» Kutipan Teks:
>>>

PADA 9 Maret 1986, Harymurti melengkapi hidupnya dengan mempersunting Marga Alisjahbana, putri sastrawan senior Sutan Takdir Alisjahbana. Awal kenal, Harymurti tak merasakan ia bakal berjodoh dengan Marga Alisjahbana. Apalagi saat itu Alisjahbana telah punya pacar. Mereka sering jalan bersama dan berdiskusi, tapi hanya sebatas kawan. Juga saat menemani Harymurti beli roti dan melihat iklan Tempo. Sembilan tahun Harymurti dan Marga saling mengenal untuk kemudian memutuskan pernikahan.

Masih muda usia perkawinan mereka saat Harymurti mendapat panggilan magang di majalah Time di Washington. Saat itu juga, pada bulan yang sama, ia berangkat ke Washington.

Sekembalinya ke tanah air, ia dipilih menjadi kepala biro Tempo di Bandung. Alisjahbana masih tinggal di Jakarta. Mereka saling bertemu saat Sabtu-Minggu. Alisjahbana ke Bandung atau kadang Harymurti yang ke Jakarta. Tapi ini tidak berlangsung lama lantaran Alisjahbana berangkat ke negeri Paman Sam, kuliah di Yale University, salah satu universitas terbaik di negara itu, untuk mengambil gelar master. Tak lama kemudian, Harymurti ditarik ke Jakarta dan memegang rubrik nasional.

Pada 1986 juga awak Tempo mulai merasa gelisah. Juga Harymurti. Kegelisahannya ini sempat ia ceritakan pada kawannya Asbari Nurpatria Krisna saat mampir ke Belanda dalam perjalanan pulang dari Amerika Serikat. Kasak-kusuk pecah dengan keluarnya sekitar 40 awak Tempo. Tapi Harymurti yang juga gelisah tak termasuk di dalamnya.

<<<

» Tugas Anda: Kutip tanpa perubahan bagian teks tentang Harymurti di atas yang dibuka dengan kata-kata yang memuat "Sekembalinya ke tanah" dan ditutup dengan "memegang rubrik nasional.".

» Data yang Diberikan:
>>>

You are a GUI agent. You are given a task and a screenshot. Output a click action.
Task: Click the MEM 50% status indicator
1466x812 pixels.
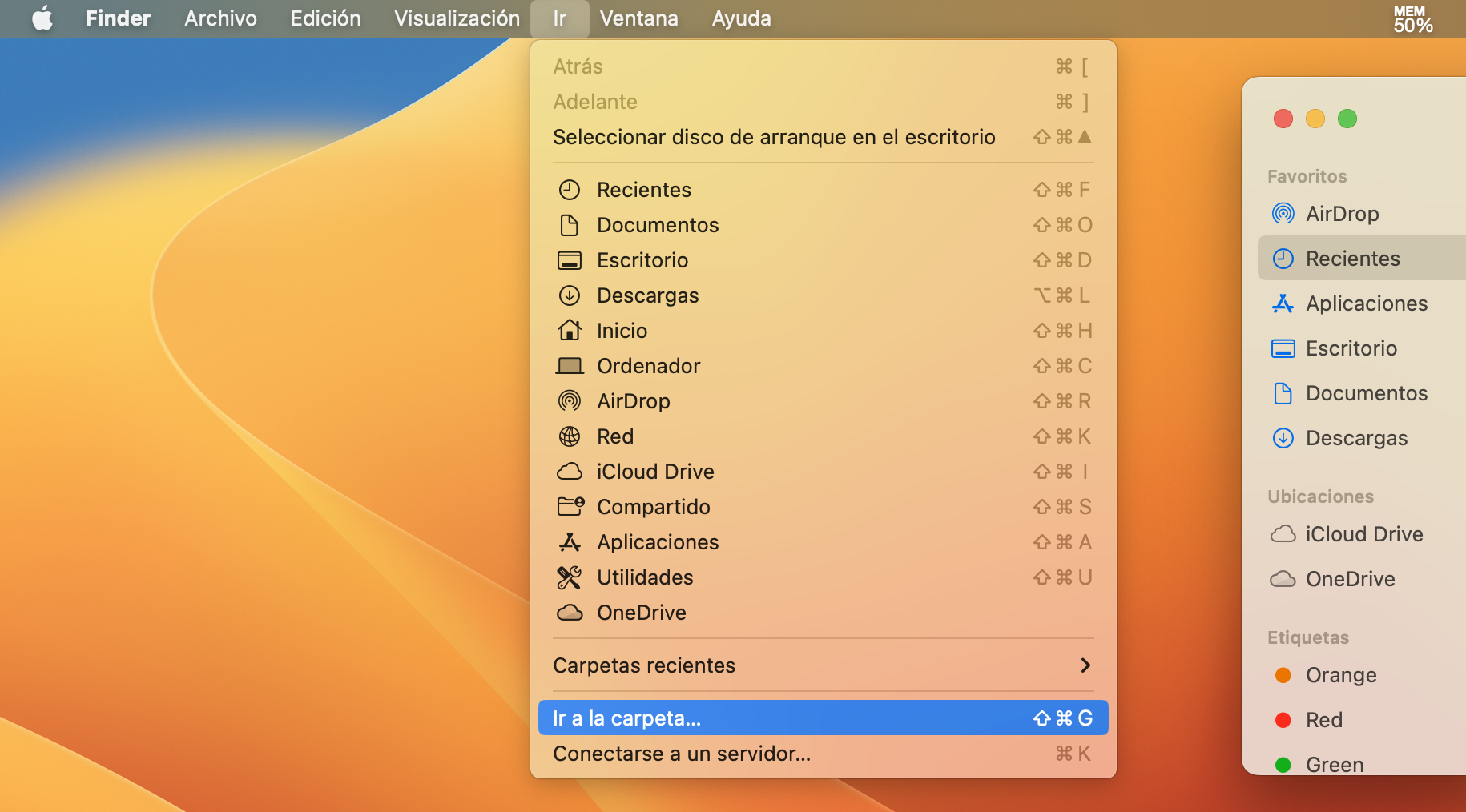click(1412, 19)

<<<

» Jawaban:
Sekembalinya ke tanah air, ia dipilih menjadi kepala biro Tempo di Bandung. Alisjahbana masih tinggal di Jakarta. Mereka saling bertemu saat Sabtu-Minggu. Alisjahbana ke Bandung atau kadang Harymurti yang ke Jakarta. Tapi ini tidak berlangsung lama lantaran Alisjahbana berangkat ke negeri Paman Sam, kuliah di Yale University, salah satu universitas terbaik di negara itu, untuk mengambil gelar master. Tak lama kemudian, Harymurti ditarik ke Jakarta dan memegang rubrik nasional.